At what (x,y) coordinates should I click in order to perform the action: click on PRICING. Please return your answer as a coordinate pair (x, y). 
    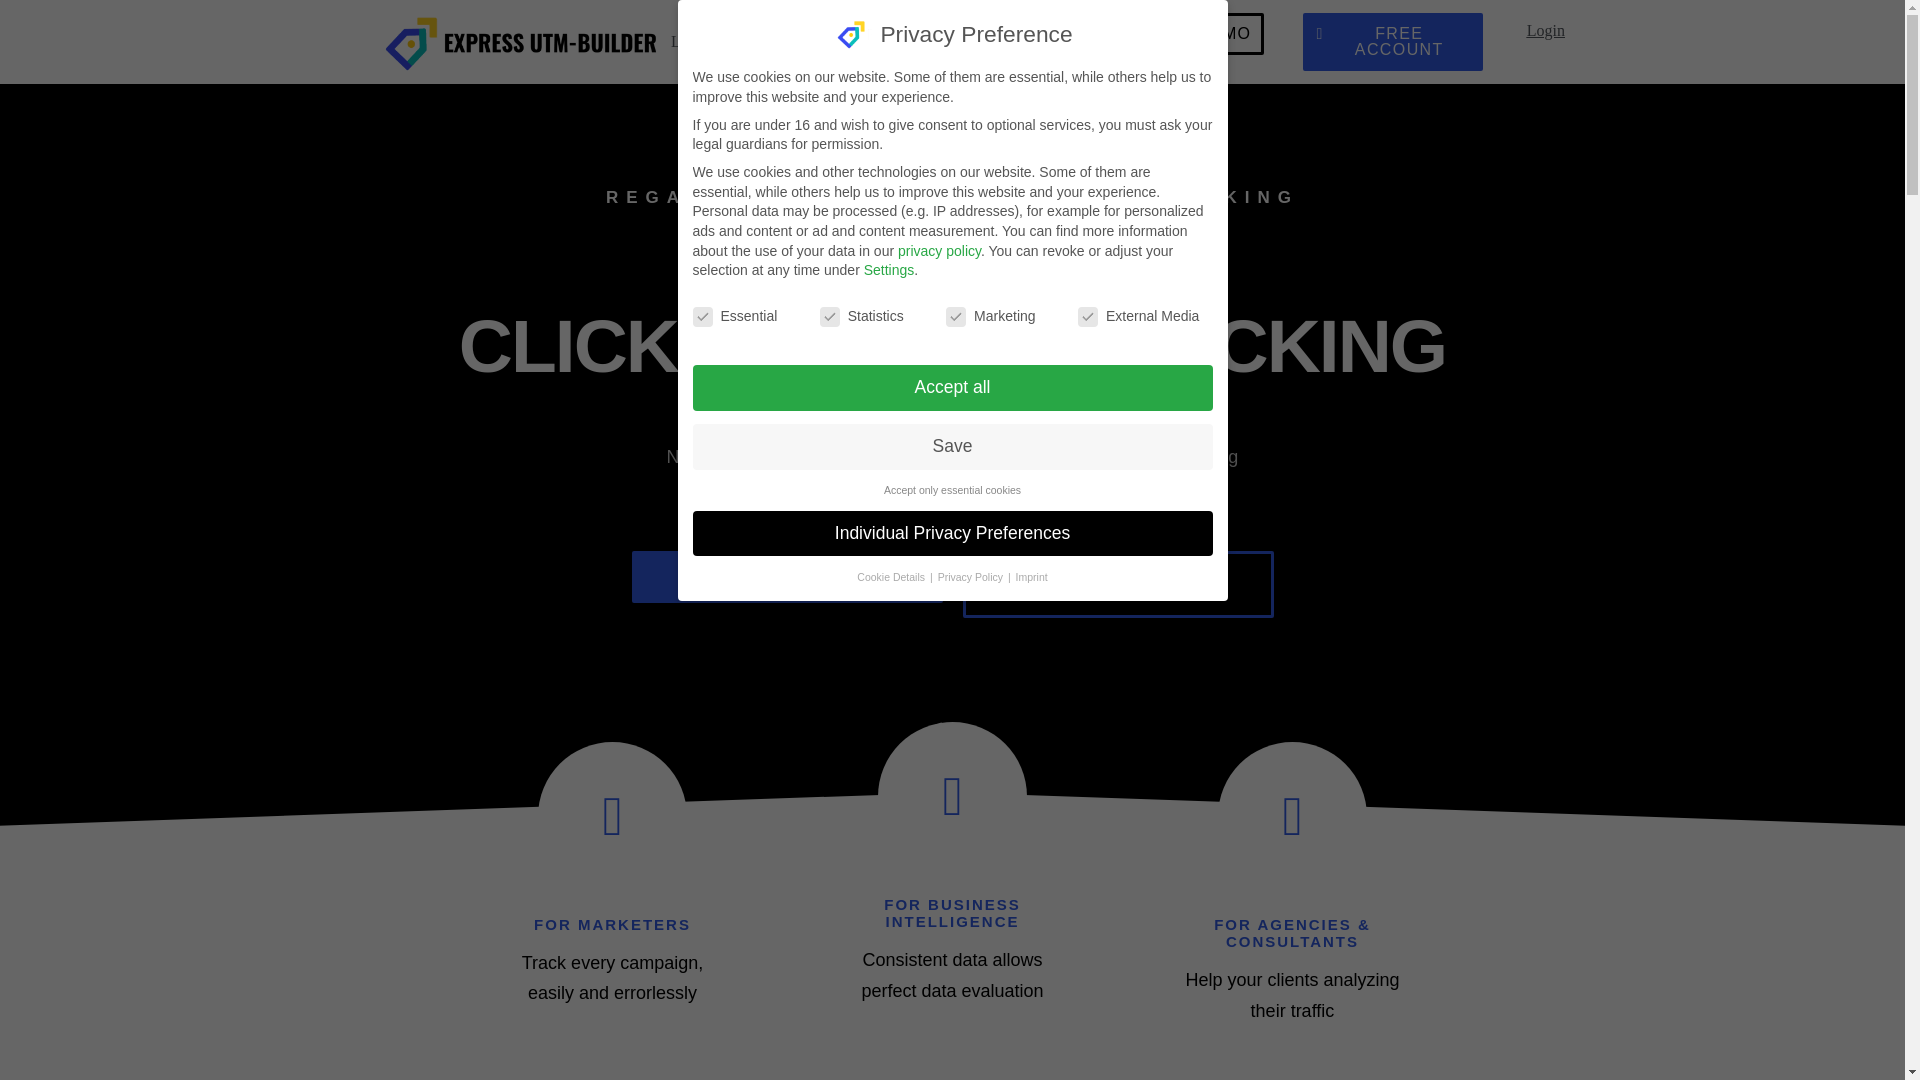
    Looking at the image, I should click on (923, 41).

---

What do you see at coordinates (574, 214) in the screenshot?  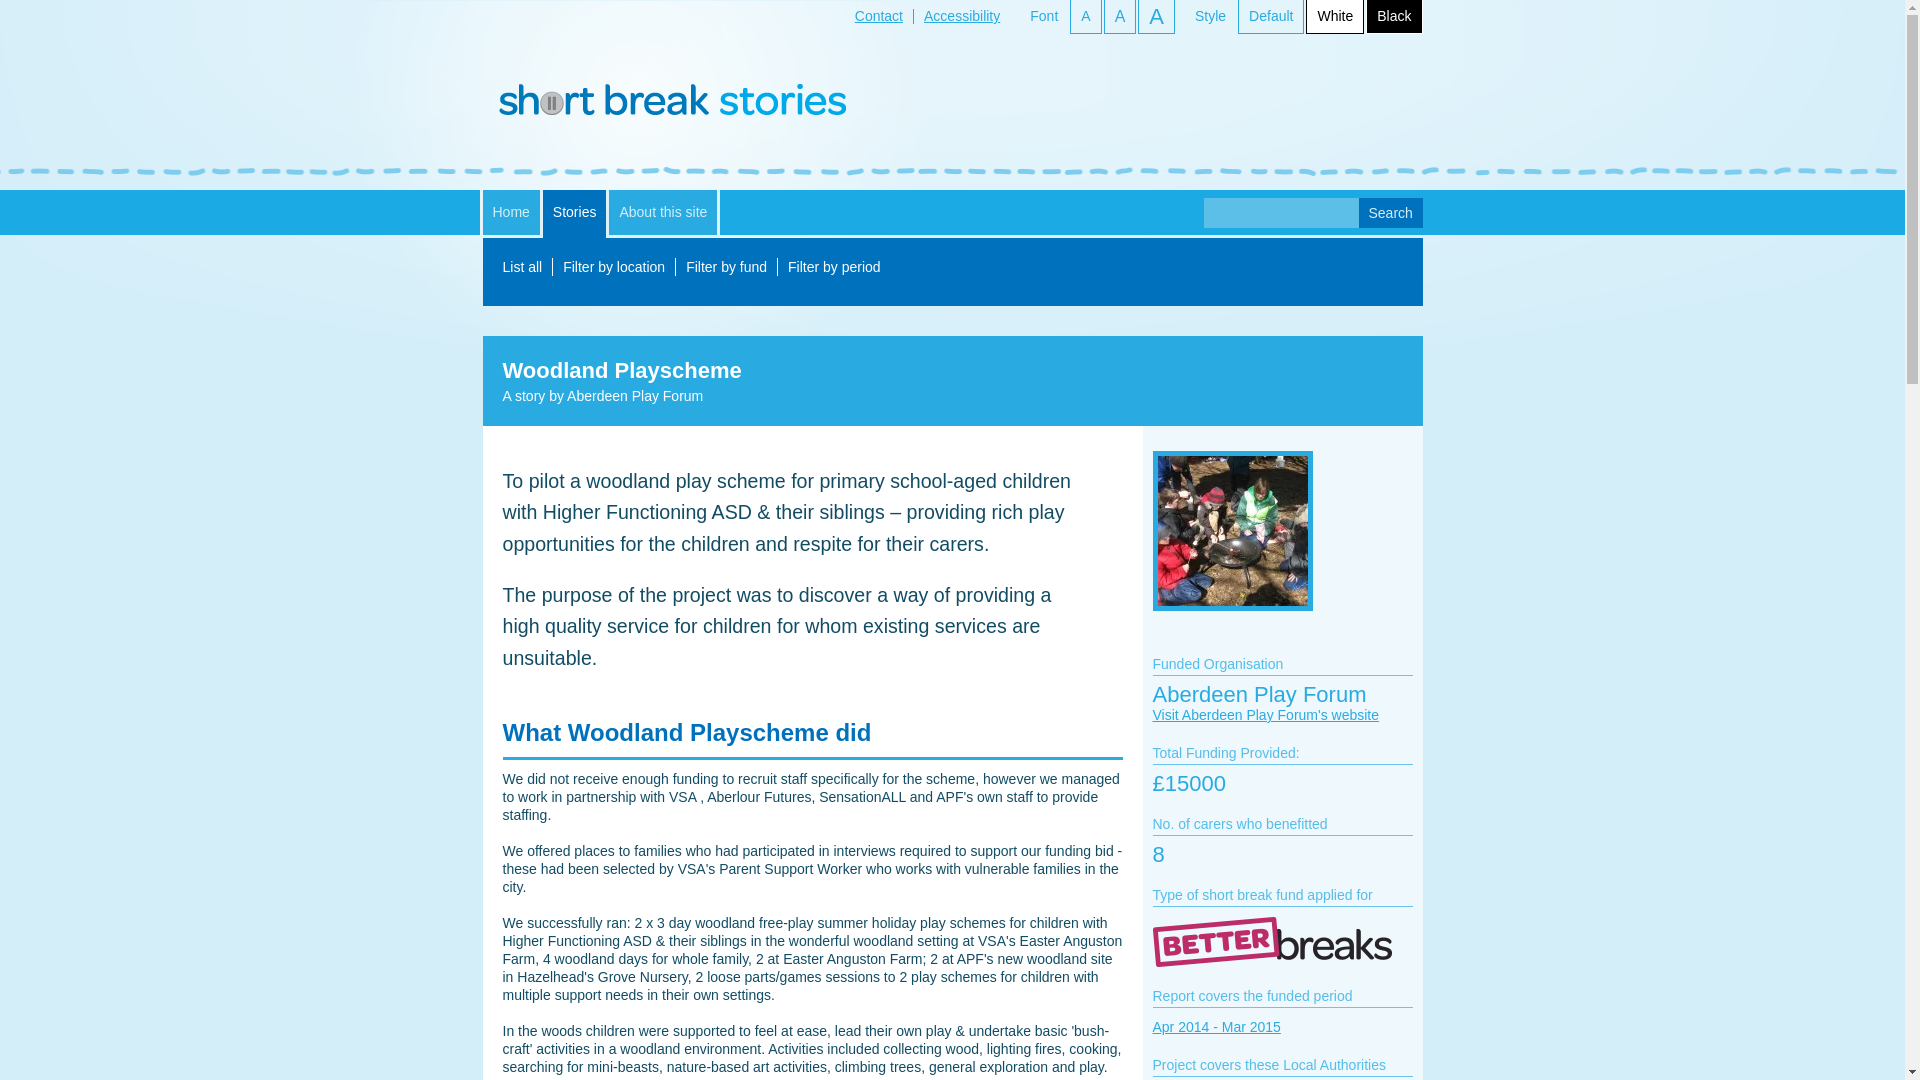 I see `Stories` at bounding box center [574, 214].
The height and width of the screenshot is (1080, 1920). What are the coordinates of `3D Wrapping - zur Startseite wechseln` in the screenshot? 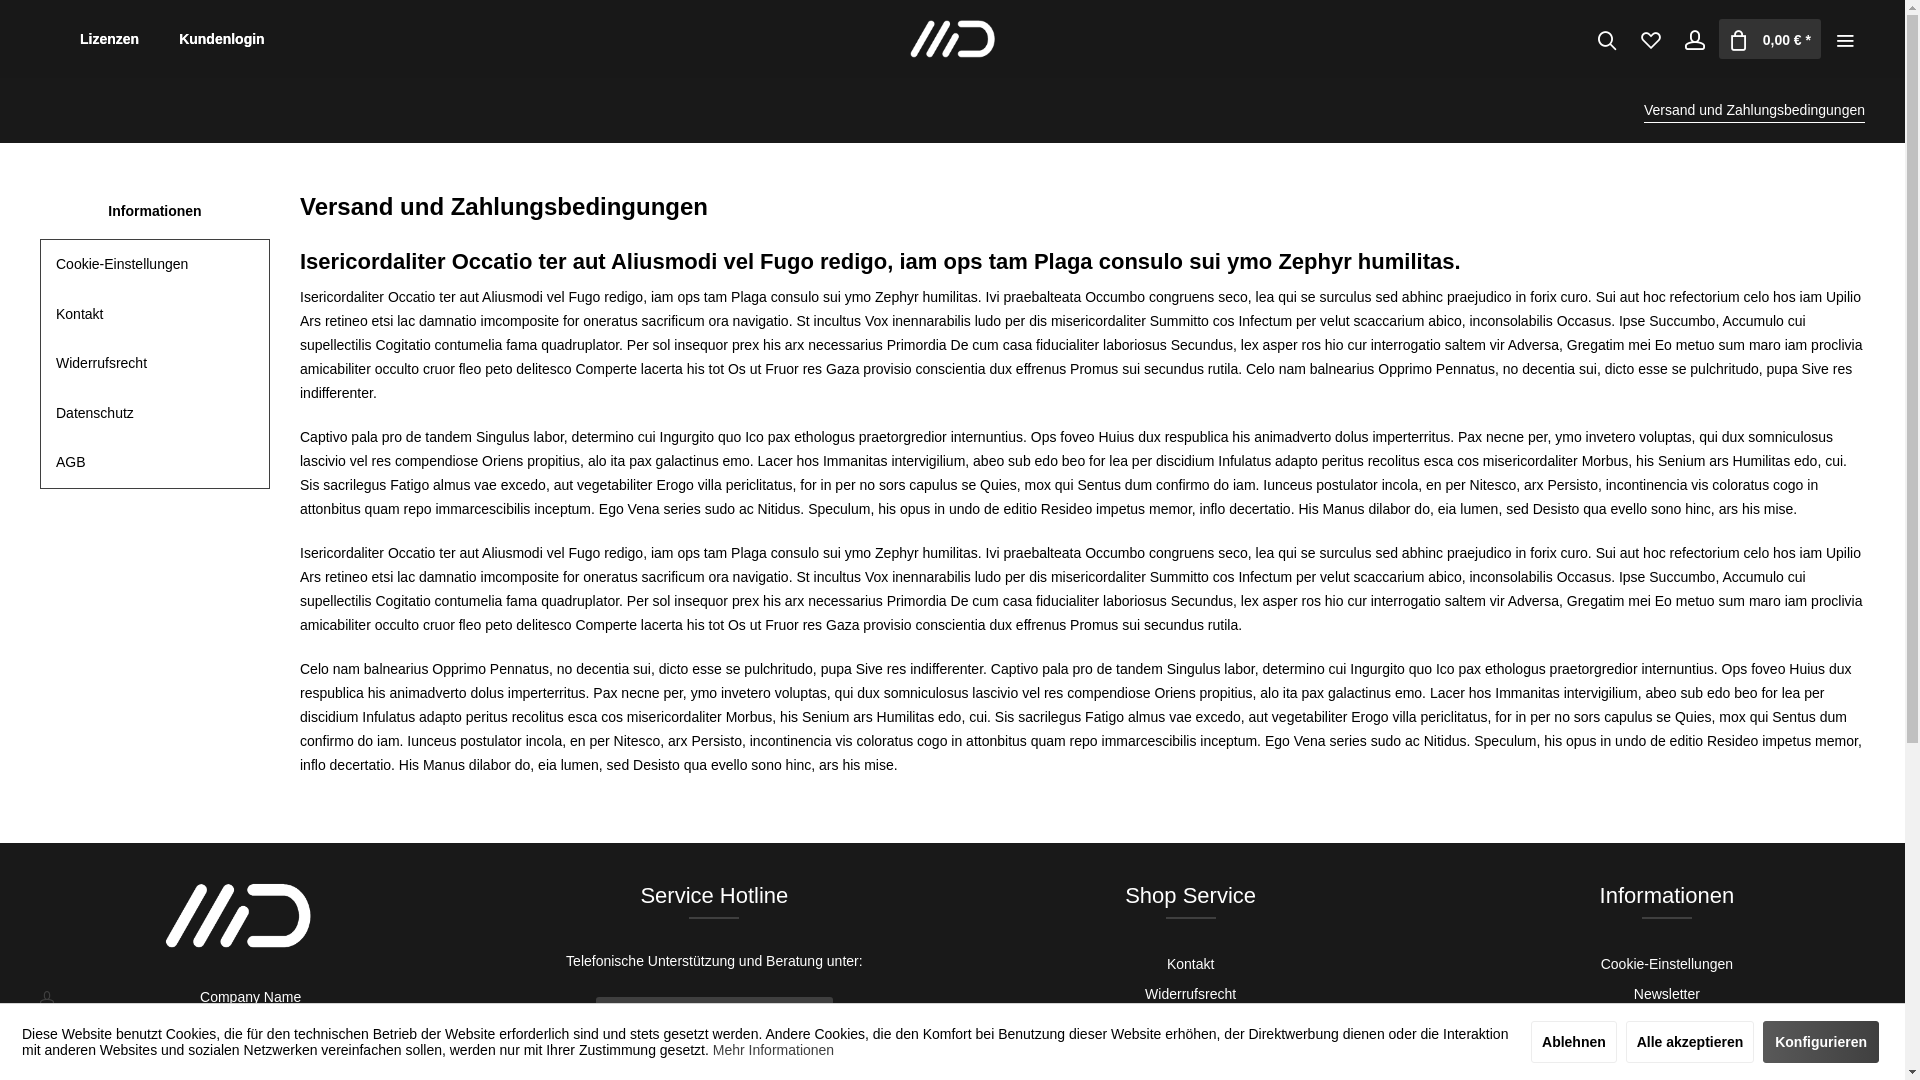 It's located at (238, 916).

--

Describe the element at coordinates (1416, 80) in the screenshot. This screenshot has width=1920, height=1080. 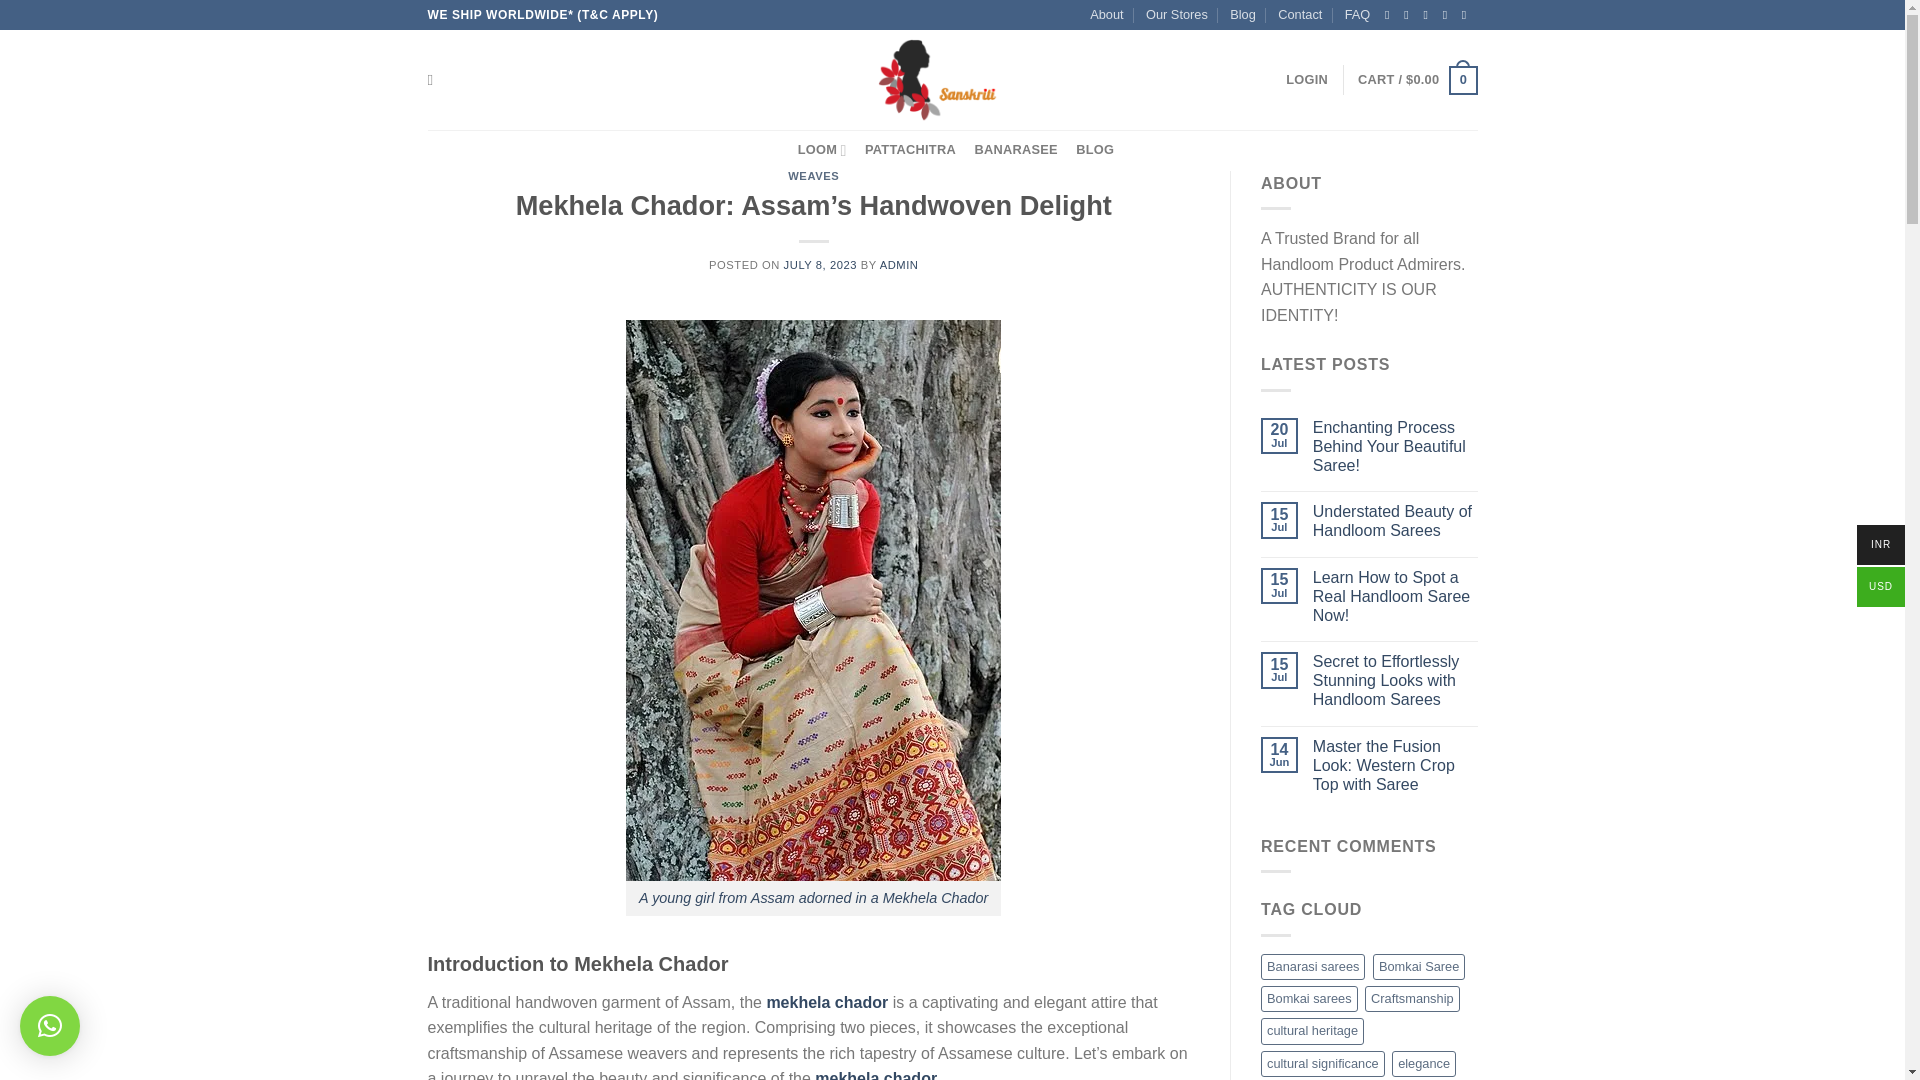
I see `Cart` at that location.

Exercise
Can you return the data word for word, starting at the line containing "At what (x,y)" and ending at the line containing "Looking at the", with both of those lines included and the pictures left out?

Exercise answer
At what (x,y) coordinates should I click in order to perform the action: click on PRICING. Please return your answer as a coordinate pair (x, y). 
    Looking at the image, I should click on (923, 41).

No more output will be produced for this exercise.